Millions of Vans, Supreme and The North Face customers suffered data theft following a cyberattack against parent company VF Corp, the company confirmed.
Late last year, VF Corp. filed a report with the SEC, saying it detected an attack on Dec. 13 that encrypted “some IT systems.”
While VF initially said hackers managed to steal personal data from the company, it did not say what data specifically, whose data it was, or how many people were affected.
Payment details are secure
VF has now filed a new report with regulators, further detailing the breach, TechCrunch reports, revealing that hackers stole personal data from 35.5 million customers.
Other details about the data are still missing, but some things can be redacted, as VF said it doesn't keep social security numbers, bank account information, or payment card information.
That leaves things like names, dates of birth, email addresses, postal addresses, as well as passwords and purchase history. VF said there is no evidence that passwords have been altered.

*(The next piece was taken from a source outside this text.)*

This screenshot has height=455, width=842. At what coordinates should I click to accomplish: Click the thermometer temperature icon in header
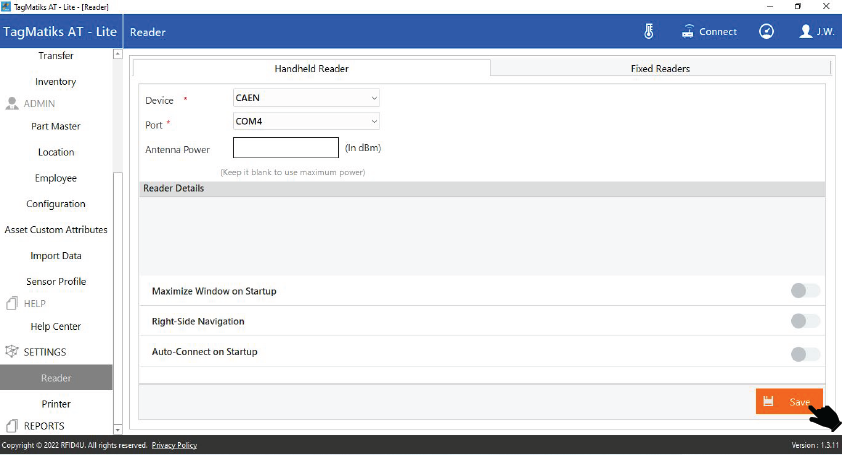(649, 32)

The attackers deployed ransomware to VF's infrastructure, forcing the company to take some endpoints offline and shut down parts of its network. As a result, the shipping calculator broke, leaving customers unsure when their purchases might arrive. However, companies were still able to accept orders.
The consequences of the ransomware attack remain to be seen. VF says it expects a “material impact,” but did not elaborate.
Typically, ransomware groups steal valuable data that they can exchange for cryptocurrency, either with victims or on the black market. If it's not proprietary data that could be useful to competitors, then it's customer data like names, email addresses, and more.